- _SHORT EXERCISE A_:
Reproduce the stretch of the excerpt on relations and non-existent items from "One might reject" through "relation in both (a) and (b).".
- _SHORT EXERCISE B_:
In the excerpt on relations and non-existent items, which two things are contrasted as objects of thought?
- _SHORT EXERCISE C_:
Continue the excerpt on relations and non-existent items after its last sentence.

**** EXCERPTED TEXT

One might reject (4) while upholding (1), (2), and (3). Accordingly, some relations connect existents to non-existents. It is true that lions are smaller than dragons despite it being the case that dragons do not exist. The sense of 'smaller than' is the same in both (a) and (b). And 'smaller than' picks out one and the same dyadic relation in both (a) and (b).
The idea here is that there is nothing in the nature of a relation to require that its obtaining entails the existence of all its relata. Contrast thinking about the Trevi Fountain in Rome and thinking about the Fountain of Youth. Some will say that in both cases the intentional nexus is a genuine relation since there is nothing in the nature of a relation (to be precise: a specific relatedness) to require that all of its relata exist. It is the same relation, the intentional relation, whether I think of an existing item or think of a non-existent item.

********
**** DATA SHOWN

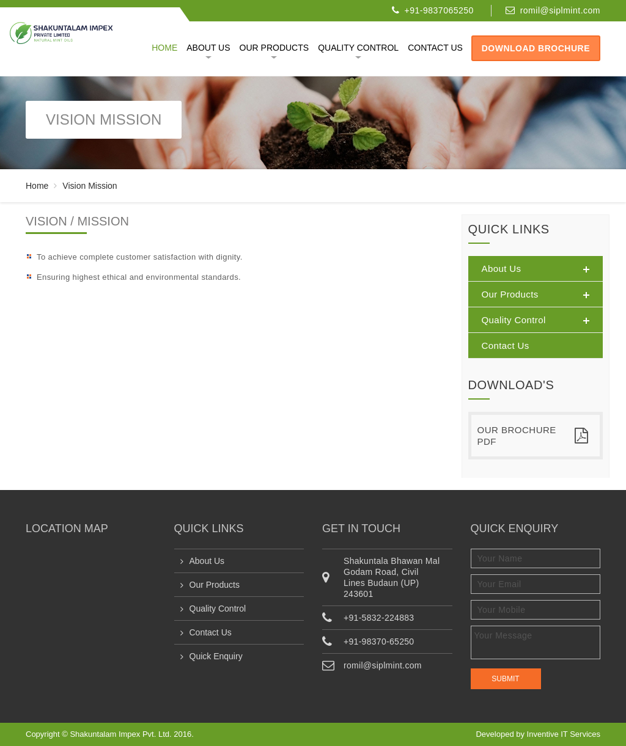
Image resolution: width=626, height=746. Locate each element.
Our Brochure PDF (533, 436)
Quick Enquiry (216, 656)
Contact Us (211, 632)
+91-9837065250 (439, 10)
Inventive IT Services (563, 734)
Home (164, 48)
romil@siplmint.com (560, 10)
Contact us (435, 48)
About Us (208, 48)
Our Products (274, 48)
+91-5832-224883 (379, 618)
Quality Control (358, 48)
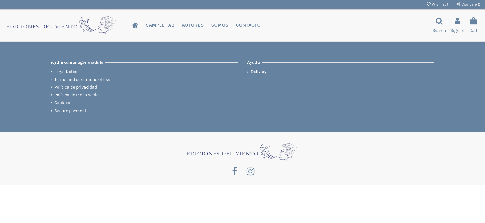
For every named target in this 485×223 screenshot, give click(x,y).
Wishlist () (438, 4)
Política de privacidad (75, 87)
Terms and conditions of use (82, 79)
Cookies (62, 102)
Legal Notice (66, 71)
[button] (160, 25)
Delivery (258, 71)
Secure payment (70, 110)
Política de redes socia (76, 95)
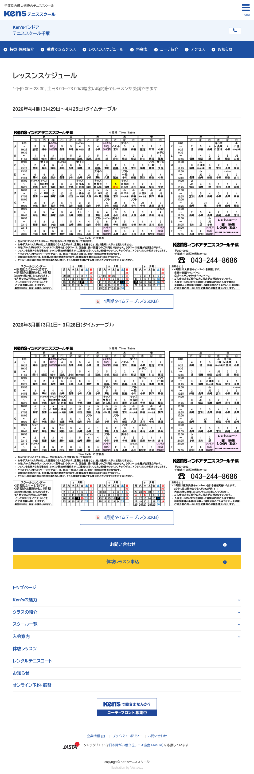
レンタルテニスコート (32, 661)
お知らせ (21, 673)
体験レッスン (25, 648)
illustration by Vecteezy (127, 767)
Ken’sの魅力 (25, 600)
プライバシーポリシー (127, 736)
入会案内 (21, 636)
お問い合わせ (157, 736)
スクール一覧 (25, 624)
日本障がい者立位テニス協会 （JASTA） (136, 745)
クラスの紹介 (25, 612)
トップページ (24, 587)
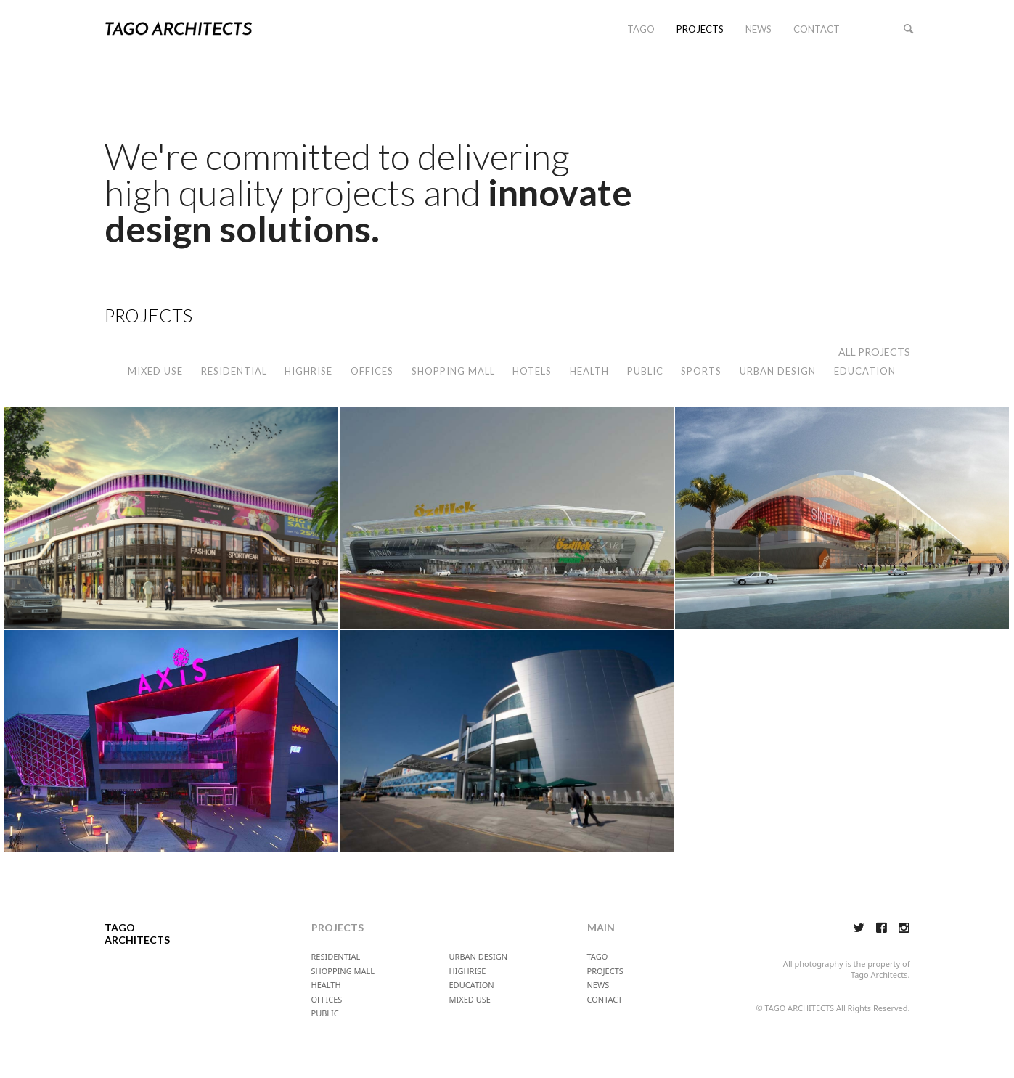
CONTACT (816, 29)
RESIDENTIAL (234, 371)
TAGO (641, 29)
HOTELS (532, 371)
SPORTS (701, 371)
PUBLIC (645, 371)
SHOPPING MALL (453, 371)
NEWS (758, 29)
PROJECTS (700, 29)
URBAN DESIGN (778, 371)
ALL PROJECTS (874, 352)
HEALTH (589, 371)
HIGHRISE (308, 371)
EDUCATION (865, 371)
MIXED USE (155, 371)
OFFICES (372, 371)
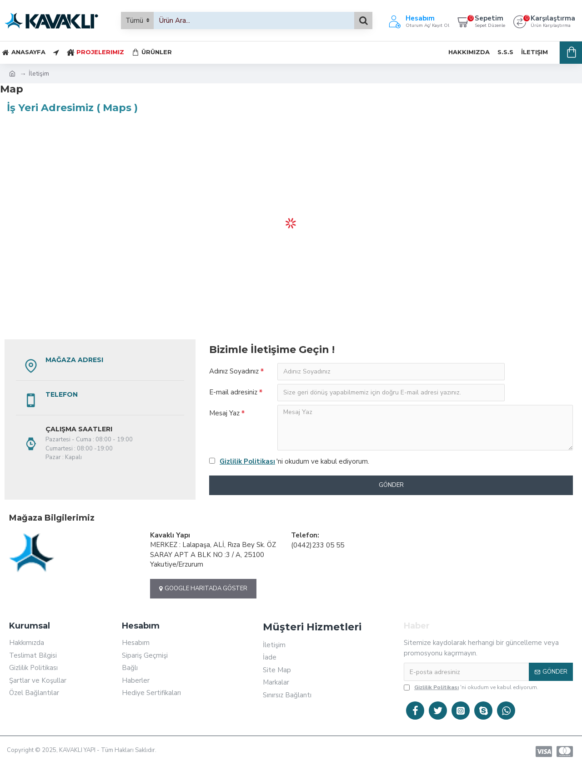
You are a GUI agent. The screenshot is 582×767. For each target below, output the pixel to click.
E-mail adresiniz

********

- _TASK OUTPUT A_:
One might reject (4) while upholding (1), (2), and (3). Accordingly, some relations connect existents to non-existents. It is true that lions are smaller than dragons despite it being the case that dragons do not exist. The sense of 'smaller than' is the same in both (a) and (b). And 'smaller than' picks out one and the same dyadic relation in both (a) and (b).

- _TASK OUTPUT B_:
Thinking about the Trevi Fountain in Rome is contrasted with thinking about the Fountain of Youth.

- _TASK OUTPUT C_:
If you don't like this solution you might try rejecting (2) while upholding the remaining limbs: 'smaller than' does not have the same sense in our data sentences. Accordingly, 'are smaller than' in (b) picks out a relation that actually connects mice and elephants. But in (a), 'are smaller than' does not pick out that relation. In (a), 'is smaller than' has the sense 'would be smaller than.' We are thus to understand (a) as having the sense of 'Lions would be smaller than dragons if there were any.'
(2)-rejection arguably falls afoul of Grice's Razor, to wit: one ought not multiply senses beyond necessity. Here is what Grice himself says:
[O]ne should not suppose what a speaker would mean when he used a word in a certain range of cases to count as a special sense of the word, if it should be predictable, independently of any supposition that there is such a sense, that he would use the word (or the sentence containing it) with just that meaning. (Grice, 1989, pp. 47-48, Quoted from Andrea Marchesi, "A radical relationist solution to intentional inexistence," Synthese, 2021.)
Pick your poison.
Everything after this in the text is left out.